The task: Reproduce the opening lines of the records exactly, please, stopping after the line that contains "You are a GUI agent. The screenshot is 2156×1717.".

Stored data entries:
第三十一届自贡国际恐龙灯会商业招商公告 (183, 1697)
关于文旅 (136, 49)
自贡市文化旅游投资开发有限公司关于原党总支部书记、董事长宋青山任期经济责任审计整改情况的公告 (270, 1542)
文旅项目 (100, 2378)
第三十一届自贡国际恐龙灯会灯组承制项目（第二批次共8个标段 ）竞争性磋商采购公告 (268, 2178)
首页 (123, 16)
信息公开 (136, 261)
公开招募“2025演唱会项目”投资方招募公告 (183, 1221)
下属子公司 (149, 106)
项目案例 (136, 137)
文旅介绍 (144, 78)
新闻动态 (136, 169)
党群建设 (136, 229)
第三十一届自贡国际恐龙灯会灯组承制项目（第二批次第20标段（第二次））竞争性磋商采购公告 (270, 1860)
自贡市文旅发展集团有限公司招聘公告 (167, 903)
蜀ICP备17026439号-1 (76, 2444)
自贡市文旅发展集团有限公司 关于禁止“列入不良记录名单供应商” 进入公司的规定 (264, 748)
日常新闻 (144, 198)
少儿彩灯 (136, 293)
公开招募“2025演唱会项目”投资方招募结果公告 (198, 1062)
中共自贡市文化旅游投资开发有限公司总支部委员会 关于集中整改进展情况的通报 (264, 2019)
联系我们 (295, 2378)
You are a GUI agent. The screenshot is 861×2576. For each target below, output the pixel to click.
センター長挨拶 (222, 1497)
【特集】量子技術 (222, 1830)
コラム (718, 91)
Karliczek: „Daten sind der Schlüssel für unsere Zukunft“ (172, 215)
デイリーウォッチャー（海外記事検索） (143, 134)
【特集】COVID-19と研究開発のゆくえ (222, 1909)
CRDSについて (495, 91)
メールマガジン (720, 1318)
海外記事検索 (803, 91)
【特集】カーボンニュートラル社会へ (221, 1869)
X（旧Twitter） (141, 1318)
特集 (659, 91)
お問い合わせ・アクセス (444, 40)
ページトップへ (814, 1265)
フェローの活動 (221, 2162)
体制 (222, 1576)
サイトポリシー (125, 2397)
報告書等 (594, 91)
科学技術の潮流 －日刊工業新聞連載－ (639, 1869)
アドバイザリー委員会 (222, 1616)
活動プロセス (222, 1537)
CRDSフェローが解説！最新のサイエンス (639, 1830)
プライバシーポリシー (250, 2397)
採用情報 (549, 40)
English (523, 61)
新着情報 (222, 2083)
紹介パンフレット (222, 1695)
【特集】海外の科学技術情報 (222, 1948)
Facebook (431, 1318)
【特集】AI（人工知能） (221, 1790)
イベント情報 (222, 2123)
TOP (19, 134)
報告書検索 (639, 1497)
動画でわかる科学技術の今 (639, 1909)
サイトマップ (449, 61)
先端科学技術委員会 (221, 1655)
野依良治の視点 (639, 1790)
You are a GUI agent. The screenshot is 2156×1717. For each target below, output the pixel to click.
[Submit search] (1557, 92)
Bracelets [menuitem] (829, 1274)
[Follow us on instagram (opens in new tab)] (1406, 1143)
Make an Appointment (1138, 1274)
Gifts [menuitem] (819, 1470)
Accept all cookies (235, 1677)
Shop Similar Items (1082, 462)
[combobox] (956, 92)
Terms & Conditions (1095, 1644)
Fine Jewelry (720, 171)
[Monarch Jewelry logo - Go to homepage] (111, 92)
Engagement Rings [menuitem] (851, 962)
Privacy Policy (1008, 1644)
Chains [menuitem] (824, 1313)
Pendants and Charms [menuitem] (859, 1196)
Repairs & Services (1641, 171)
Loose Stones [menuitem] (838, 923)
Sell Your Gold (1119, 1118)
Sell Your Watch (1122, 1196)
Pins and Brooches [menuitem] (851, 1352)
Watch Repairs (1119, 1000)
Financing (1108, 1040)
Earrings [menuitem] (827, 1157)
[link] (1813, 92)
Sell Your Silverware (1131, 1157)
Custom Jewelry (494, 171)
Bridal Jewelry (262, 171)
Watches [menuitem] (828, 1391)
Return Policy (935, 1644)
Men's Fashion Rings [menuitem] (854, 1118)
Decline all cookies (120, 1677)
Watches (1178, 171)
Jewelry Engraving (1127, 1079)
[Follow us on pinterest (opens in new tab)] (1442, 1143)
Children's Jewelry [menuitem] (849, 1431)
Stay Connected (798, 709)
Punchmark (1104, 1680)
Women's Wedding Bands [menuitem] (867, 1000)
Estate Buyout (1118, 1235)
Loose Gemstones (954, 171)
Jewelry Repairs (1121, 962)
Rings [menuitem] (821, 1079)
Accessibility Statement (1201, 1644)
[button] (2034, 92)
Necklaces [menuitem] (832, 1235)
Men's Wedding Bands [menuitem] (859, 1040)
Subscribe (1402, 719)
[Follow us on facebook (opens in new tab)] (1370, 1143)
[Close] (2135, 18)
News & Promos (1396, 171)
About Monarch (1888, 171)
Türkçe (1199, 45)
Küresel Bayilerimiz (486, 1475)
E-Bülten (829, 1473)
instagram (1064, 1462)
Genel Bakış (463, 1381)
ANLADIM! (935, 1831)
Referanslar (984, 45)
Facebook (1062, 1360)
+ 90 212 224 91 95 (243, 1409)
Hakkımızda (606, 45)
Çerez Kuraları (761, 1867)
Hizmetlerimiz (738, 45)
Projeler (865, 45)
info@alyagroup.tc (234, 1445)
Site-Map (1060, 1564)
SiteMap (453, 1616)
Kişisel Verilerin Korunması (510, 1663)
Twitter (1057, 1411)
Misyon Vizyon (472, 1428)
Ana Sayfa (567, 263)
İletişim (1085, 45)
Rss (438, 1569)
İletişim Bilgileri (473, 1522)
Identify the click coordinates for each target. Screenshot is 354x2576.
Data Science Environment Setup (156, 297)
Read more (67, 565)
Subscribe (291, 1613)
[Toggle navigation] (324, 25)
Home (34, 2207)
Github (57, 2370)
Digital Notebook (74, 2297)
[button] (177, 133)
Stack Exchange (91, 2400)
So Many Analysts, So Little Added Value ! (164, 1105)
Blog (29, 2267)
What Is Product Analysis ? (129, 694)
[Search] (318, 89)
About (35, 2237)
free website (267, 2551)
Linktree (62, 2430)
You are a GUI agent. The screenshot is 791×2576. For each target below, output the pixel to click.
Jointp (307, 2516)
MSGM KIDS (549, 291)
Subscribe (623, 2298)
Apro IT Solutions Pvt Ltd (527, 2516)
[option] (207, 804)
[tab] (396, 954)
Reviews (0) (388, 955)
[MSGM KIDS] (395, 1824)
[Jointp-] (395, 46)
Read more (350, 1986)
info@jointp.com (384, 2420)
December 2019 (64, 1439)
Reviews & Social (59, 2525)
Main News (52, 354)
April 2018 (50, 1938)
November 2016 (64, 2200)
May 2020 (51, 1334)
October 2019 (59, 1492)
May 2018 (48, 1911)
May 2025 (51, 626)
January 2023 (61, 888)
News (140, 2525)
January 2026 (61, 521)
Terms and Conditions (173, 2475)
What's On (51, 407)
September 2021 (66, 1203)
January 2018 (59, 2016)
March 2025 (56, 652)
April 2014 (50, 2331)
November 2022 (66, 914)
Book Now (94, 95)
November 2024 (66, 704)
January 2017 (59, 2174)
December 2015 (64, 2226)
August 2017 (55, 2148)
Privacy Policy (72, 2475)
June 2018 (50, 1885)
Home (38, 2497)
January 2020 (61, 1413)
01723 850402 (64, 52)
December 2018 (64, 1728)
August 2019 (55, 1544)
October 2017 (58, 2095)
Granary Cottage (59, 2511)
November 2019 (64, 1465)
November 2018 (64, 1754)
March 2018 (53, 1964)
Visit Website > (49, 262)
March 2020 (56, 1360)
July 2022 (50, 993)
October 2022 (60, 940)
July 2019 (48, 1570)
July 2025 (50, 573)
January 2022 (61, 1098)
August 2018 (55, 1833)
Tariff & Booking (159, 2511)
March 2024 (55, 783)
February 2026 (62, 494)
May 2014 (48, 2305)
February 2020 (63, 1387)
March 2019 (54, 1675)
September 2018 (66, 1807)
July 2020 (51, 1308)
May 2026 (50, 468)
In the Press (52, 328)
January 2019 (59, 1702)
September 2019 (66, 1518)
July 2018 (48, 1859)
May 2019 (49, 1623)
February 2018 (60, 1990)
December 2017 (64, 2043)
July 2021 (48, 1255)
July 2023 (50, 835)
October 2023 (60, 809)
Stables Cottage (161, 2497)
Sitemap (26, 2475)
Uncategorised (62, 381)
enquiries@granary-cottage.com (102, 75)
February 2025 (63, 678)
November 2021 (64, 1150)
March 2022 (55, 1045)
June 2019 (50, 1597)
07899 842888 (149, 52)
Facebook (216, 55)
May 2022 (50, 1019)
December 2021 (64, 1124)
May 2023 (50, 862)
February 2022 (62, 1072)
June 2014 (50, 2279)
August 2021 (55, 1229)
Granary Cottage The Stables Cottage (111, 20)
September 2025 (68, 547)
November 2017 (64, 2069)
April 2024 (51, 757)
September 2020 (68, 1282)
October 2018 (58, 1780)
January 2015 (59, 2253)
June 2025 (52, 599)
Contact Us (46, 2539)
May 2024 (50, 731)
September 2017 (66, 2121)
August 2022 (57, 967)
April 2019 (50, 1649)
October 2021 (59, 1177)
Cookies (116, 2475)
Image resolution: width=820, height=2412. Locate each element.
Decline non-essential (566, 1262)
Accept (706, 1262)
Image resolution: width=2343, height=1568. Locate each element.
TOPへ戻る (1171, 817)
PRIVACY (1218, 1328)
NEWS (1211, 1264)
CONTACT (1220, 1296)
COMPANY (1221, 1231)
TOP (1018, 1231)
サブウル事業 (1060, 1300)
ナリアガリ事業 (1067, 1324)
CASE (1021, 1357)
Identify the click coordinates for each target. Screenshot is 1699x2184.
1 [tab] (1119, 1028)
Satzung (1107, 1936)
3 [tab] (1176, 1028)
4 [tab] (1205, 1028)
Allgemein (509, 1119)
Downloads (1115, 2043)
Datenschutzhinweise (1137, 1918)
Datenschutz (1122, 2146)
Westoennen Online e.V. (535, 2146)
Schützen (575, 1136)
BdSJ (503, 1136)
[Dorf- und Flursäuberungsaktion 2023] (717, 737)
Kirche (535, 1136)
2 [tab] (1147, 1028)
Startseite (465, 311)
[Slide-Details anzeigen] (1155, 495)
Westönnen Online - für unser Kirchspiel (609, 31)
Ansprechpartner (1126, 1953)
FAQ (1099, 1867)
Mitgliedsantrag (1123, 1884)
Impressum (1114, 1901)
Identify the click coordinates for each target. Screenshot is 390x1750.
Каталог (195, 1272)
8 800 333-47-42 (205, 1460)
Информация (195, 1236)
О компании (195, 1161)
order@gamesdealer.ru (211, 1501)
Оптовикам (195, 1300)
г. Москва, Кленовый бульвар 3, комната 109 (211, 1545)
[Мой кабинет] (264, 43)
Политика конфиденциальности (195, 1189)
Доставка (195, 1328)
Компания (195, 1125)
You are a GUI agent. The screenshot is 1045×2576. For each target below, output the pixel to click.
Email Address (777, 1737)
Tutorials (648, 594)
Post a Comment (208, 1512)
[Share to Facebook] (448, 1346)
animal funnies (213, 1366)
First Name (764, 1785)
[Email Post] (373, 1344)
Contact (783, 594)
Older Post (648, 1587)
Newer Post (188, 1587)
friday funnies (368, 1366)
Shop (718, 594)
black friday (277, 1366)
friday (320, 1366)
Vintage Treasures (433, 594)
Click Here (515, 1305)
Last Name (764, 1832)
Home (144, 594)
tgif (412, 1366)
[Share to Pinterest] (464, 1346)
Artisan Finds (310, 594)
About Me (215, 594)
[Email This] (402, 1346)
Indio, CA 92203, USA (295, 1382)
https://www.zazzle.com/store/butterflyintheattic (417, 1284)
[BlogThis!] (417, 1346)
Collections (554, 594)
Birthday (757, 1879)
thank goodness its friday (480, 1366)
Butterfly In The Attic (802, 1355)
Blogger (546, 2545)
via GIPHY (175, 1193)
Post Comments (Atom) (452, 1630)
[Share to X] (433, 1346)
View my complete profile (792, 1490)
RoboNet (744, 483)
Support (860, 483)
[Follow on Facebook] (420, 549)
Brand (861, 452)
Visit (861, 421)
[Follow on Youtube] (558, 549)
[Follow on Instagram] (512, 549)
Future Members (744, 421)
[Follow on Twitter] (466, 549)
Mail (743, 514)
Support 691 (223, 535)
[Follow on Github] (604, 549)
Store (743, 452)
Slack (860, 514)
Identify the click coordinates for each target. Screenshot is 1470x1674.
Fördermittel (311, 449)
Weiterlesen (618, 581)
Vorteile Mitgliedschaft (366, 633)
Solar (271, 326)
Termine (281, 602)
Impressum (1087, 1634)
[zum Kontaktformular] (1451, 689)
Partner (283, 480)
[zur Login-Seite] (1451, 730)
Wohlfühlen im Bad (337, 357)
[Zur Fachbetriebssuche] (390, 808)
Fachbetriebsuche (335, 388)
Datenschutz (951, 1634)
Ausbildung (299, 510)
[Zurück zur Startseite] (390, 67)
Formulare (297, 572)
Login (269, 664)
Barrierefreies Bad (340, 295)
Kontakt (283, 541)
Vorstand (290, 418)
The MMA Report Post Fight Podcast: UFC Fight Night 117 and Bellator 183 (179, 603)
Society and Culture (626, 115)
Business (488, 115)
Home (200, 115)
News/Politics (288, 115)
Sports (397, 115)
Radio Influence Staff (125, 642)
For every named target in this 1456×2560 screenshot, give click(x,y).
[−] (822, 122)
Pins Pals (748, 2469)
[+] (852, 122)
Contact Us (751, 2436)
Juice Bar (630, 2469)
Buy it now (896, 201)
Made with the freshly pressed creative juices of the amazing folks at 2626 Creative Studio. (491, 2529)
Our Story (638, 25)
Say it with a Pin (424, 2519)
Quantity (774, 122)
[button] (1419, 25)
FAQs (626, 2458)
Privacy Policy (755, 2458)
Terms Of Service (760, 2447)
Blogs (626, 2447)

Completed exercise:
第三十一届自贡国际恐龙灯会商业招商公告 (183, 1697)
关于文旅 (136, 49)
自贡市文化旅游投资开发有限公司关于原党总支部书记、董事长宋青山任期经济责任审计整改情况的公告 (270, 1542)
文旅项目 (100, 2378)
第三十一届自贡国际恐龙灯会灯组承制项目（第二批次共8个标段 ）竞争性磋商采购公告 (268, 2178)
首页 (123, 16)
信息公开 (136, 261)
公开招募“2025演唱会项目”投资方招募公告 (183, 1221)
下属子公司 (149, 106)
项目案例 (136, 137)
文旅介绍 (144, 78)
新闻动态 (136, 169)
党群建设 (136, 229)
第三十一届自贡国际恐龙灯会灯组承制项目（第二批次第20标段（第二次））竞争性磋商采购公告 (270, 1860)
自贡市文旅发展集团有限公司招聘公告 (167, 903)
蜀ICP备17026439号-1 (76, 2444)
自贡市文旅发展集团有限公司 关于禁止“列入不良记录名单供应商” 进入公司的规定 (264, 748)
日常新闻 (144, 198)
少儿彩灯 (136, 293)
公开招募“2025演唱会项目”投资方招募结果公告 (198, 1062)
中共自贡市文化旅游投资开发有限公司总支部委员会 关于集中整改进展情况的通报 (264, 2019)
联系我们 (295, 2378)
You are a GUI agent. The screenshot is 861×2576. For each target below, output the pixel to click.
センター長挨拶 (222, 1497)
【特集】量子技術 (222, 1830)
コラム (718, 91)
Karliczek: „Daten sind der Schlüssel für unsere Zukunft“ (172, 215)
デイリーウォッチャー（海外記事検索） (143, 134)
【特集】COVID-19と研究開発のゆくえ (222, 1909)
CRDSについて (495, 91)
メールマガジン (720, 1318)
海外記事検索 (803, 91)
【特集】カーボンニュートラル社会へ (221, 1869)
X（旧Twitter） (141, 1318)
特集 (659, 91)
お問い合わせ・アクセス (444, 40)
ページトップへ (814, 1265)
フェローの活動 (221, 2162)
体制 (222, 1576)
サイトポリシー (125, 2397)
報告書等 (594, 91)
科学技術の潮流 －日刊工業新聞連載－ (639, 1869)
アドバイザリー委員会 (222, 1616)
活動プロセス (222, 1537)
CRDSフェローが解説！最新のサイエンス (639, 1830)
プライバシーポリシー (250, 2397)
採用情報 (549, 40)
English (523, 61)
新着情報 (222, 2083)
紹介パンフレット (222, 1695)
【特集】海外の科学技術情報 (222, 1948)
Facebook (431, 1318)
【特集】AI（人工知能） (221, 1790)
イベント情報 (222, 2123)
TOP (19, 134)
報告書検索 (639, 1497)
動画でわかる科学技術の今 (639, 1909)
サイトマップ (449, 61)
先端科学技術委員会 (221, 1655)
野依良治の視点 (639, 1790)
You are a GUI agent. The screenshot is 2156×1717. For each target below, output the pixel to click.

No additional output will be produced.